* What you need to do: Count how many lines of the data include the string "computer", then say that number and stop.

### Input data

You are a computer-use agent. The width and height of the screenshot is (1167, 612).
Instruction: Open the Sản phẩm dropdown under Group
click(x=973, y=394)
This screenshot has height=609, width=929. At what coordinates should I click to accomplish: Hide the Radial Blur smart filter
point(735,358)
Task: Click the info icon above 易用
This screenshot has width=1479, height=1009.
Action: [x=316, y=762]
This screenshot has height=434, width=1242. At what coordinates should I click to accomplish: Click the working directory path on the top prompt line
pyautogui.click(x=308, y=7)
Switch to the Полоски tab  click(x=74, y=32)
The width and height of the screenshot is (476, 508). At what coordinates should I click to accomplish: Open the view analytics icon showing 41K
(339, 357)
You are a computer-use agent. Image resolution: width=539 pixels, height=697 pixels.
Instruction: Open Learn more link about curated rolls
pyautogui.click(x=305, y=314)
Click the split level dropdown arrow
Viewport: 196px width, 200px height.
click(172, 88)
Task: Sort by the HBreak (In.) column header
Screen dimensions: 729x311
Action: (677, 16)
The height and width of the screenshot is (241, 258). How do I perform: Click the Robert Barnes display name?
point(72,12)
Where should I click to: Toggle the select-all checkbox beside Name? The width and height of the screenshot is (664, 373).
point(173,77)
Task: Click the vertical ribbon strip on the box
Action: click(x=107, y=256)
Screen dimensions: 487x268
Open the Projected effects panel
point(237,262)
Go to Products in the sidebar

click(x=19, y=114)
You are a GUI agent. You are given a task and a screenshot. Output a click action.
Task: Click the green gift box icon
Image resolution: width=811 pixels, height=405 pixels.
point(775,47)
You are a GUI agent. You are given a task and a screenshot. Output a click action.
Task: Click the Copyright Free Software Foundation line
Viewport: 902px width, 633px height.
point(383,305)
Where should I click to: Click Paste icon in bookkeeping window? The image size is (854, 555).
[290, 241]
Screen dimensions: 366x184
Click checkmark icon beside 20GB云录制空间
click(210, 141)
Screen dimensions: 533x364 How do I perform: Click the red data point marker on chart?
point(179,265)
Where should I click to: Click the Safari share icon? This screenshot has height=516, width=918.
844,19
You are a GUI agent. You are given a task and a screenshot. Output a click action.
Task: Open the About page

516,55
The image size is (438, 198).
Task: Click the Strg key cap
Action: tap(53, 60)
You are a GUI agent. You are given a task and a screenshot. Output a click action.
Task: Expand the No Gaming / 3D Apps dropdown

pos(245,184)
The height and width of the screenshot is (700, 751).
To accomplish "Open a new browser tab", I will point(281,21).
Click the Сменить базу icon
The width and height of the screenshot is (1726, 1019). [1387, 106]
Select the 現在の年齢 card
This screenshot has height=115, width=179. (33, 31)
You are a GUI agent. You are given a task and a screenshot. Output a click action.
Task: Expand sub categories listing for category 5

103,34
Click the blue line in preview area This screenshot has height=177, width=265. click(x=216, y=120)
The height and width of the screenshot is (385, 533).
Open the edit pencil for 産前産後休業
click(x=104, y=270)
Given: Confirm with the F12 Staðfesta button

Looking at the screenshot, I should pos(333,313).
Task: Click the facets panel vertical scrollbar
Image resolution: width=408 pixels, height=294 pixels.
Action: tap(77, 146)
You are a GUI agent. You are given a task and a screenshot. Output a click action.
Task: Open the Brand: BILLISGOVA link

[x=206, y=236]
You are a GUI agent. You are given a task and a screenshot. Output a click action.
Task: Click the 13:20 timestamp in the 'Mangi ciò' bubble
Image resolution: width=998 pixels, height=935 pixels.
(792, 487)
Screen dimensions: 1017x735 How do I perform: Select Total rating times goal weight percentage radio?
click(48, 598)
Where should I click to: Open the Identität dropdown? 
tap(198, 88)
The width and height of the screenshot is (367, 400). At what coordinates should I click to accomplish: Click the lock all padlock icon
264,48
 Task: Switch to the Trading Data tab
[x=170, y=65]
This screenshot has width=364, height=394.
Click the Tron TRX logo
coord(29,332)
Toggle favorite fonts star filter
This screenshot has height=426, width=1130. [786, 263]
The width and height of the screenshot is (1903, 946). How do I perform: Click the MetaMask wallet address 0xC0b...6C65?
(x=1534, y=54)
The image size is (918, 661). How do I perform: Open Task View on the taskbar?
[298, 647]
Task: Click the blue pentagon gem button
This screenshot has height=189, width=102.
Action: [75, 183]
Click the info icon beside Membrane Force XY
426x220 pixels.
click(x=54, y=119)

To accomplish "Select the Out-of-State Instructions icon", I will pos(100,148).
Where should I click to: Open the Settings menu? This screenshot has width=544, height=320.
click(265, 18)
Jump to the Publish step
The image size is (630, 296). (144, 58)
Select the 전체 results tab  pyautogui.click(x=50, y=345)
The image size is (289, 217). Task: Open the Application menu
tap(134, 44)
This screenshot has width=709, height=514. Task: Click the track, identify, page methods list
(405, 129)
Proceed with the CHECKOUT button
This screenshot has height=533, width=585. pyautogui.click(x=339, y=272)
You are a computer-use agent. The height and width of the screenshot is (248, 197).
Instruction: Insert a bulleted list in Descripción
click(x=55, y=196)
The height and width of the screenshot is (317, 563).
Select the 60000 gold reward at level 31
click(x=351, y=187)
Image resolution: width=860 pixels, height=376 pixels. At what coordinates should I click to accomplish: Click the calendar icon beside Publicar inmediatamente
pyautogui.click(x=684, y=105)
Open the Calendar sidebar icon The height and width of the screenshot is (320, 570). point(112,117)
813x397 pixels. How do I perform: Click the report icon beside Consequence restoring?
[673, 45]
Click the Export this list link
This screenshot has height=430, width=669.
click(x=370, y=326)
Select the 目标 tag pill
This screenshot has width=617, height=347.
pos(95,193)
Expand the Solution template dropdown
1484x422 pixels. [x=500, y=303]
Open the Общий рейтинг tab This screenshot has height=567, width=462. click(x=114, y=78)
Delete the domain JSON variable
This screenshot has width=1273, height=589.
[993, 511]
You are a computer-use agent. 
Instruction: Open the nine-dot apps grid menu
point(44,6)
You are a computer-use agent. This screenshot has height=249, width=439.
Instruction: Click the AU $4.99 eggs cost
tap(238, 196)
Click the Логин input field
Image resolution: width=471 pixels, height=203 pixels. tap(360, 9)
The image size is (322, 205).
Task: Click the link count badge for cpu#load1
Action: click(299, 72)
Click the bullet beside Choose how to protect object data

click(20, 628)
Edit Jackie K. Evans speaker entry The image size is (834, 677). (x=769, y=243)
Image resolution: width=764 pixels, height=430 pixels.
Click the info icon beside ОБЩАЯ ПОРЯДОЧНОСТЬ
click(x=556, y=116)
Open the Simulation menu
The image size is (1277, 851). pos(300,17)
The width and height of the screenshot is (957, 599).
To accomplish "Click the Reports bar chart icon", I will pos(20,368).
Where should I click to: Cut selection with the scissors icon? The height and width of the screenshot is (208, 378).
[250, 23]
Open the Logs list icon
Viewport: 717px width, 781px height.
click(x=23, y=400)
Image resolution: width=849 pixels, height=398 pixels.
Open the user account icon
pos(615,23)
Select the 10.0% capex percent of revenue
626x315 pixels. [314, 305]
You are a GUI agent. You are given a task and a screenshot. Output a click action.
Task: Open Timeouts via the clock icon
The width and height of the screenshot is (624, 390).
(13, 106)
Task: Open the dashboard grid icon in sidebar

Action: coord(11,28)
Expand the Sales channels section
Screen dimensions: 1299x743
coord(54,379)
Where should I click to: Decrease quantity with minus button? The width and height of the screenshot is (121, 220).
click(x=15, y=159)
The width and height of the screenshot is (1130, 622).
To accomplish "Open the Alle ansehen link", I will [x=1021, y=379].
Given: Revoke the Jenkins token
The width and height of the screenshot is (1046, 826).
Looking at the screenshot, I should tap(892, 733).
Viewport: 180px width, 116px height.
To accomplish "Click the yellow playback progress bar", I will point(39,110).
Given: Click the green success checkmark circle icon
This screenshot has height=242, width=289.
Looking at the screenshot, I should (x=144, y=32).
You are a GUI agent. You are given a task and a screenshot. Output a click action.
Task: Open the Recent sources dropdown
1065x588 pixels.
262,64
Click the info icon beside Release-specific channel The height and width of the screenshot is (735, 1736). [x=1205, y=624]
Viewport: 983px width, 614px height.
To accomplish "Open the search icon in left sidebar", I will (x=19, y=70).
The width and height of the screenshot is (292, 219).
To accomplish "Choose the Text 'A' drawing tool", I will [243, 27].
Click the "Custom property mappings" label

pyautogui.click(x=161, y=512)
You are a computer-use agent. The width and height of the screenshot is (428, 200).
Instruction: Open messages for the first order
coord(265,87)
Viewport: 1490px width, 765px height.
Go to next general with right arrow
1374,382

######

* Result of this task: 6